Nematus supports multi-GPU training; this shows how to make the best use of it.

Controlling devices:

by default, Nematus will split training across all available devices. To control which device(s) to use for training, use CUDA_VISIBLE_DEVICES.

For example, this command uses the first two devices:

CUDA_VISIBLE_DEVICES=0,1 python3 nematus/train.py

Update strategy and batch size:

Nematus will perform an update after a fixed number of sentences (--batch_size) or tokens (rounded down to full sentences; --token_batch_size). If both are defined, --token_batch_size takes priority.

When training on multiple devices, Nematus uses Synchronous SGD, and sentences in a batch are split between GPUs. We choose this strategy for transparency. In principle, if training a model on the same data with the same command line parameters, you should get similar results (except for random variation), even if systems are trained on different (number of) GPUs.

Generally, you should choose a large batch size to benefit from multi-GPU training and stabilize training of Transformers.

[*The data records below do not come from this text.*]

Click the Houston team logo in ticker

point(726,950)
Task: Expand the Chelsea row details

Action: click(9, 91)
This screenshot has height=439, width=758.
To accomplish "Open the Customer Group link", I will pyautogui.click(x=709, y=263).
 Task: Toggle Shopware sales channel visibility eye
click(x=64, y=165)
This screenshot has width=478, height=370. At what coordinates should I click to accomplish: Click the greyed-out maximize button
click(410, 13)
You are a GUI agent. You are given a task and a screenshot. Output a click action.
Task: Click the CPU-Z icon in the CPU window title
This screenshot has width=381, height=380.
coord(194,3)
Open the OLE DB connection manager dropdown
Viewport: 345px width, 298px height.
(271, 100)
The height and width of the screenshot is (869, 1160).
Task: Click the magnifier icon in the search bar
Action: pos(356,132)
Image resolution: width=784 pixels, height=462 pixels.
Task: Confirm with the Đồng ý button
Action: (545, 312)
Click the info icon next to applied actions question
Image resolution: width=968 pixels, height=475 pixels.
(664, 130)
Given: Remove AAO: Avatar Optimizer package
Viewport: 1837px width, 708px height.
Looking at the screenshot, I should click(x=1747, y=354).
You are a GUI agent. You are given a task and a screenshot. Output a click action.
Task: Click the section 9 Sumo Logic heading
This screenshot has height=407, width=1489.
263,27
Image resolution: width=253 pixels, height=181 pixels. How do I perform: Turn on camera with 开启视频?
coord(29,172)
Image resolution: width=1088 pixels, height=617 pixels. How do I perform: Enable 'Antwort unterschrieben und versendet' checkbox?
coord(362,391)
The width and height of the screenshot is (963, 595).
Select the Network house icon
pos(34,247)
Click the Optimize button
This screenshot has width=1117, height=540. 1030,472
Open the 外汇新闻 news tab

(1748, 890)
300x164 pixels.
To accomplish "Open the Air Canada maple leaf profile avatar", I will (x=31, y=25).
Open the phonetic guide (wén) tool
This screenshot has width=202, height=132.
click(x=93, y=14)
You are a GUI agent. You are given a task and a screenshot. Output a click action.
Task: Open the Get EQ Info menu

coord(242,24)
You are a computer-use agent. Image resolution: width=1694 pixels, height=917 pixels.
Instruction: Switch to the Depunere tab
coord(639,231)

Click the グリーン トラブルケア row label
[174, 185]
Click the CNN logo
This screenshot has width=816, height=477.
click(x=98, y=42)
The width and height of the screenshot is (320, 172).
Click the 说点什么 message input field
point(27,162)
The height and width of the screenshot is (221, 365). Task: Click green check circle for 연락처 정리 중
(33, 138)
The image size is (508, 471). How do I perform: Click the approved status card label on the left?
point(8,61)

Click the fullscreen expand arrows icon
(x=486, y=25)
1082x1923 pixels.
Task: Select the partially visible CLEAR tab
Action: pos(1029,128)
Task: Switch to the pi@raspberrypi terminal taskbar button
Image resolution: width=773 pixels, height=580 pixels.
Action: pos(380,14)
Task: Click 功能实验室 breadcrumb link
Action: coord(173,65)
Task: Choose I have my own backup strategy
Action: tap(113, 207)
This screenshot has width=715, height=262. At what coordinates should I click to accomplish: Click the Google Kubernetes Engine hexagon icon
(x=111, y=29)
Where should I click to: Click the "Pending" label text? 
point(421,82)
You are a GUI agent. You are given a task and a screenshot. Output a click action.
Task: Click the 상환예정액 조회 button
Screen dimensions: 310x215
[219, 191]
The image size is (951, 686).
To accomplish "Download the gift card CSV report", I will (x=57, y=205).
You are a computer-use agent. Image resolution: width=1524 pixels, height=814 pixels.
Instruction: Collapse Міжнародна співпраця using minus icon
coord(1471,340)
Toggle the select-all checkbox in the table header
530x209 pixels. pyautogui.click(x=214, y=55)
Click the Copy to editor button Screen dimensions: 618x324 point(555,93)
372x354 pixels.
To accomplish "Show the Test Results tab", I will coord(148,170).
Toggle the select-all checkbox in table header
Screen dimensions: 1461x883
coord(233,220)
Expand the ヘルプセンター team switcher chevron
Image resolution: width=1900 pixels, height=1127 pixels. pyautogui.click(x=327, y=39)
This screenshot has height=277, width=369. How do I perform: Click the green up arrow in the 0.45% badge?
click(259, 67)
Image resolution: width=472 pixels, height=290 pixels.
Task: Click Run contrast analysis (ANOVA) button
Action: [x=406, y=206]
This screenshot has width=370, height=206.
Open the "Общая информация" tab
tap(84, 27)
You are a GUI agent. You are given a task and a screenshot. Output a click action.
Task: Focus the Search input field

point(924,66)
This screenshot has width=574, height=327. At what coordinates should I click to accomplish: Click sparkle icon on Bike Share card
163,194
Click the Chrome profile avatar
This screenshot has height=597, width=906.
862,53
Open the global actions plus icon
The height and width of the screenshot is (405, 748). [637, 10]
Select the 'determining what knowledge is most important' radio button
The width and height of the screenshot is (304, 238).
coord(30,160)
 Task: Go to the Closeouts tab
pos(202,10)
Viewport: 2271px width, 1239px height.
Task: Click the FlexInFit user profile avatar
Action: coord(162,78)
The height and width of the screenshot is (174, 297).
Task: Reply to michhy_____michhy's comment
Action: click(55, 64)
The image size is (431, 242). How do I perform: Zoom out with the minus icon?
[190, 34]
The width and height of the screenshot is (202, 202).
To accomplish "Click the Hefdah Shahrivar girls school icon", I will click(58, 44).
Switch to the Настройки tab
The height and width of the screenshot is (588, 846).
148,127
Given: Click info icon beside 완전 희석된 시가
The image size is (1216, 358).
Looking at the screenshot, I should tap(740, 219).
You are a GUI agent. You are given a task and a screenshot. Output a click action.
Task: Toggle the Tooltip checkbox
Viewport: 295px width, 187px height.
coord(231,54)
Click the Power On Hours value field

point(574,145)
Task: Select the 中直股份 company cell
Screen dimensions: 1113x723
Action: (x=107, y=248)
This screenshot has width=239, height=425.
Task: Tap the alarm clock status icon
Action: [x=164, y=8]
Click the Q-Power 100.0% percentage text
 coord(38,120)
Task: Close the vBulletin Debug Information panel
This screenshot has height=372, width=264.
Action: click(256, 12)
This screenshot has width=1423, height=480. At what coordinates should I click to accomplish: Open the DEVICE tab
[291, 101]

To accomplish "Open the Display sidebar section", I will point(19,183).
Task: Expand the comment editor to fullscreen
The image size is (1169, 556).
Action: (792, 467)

Our baseline configuration uses a token_batch_size of 16384, and was tested on 4 GPUs with 12GB of memory each.

If you want to train a model with a batch size between updates that exceeds the memory available on your devices (because you are limited in the size and/or number of GPUs), Nematus supports two ways of further splitting up the batch.

  • define --max_sentences_per_device or --max_tokens_per_device. This is the size of the batch that is processed on a single device at once. Batches are accumulated until reaching the total batch size. For example, defining --max_tokens_per_device 4096 should ensure that the Transformer baseline will train successfully with 1-4 GPUs without running out of memory.
  • define --gradient_aggregation_steps. This will split the minibatch that is sent to a device into X steps, and the gradients from all steps are accumulated. For example, defining --gradient_aggregation_steps 4 on a training run with 1 device should result in the same memory consumption as --gradient_aggregation_steps 1 with 4 devices.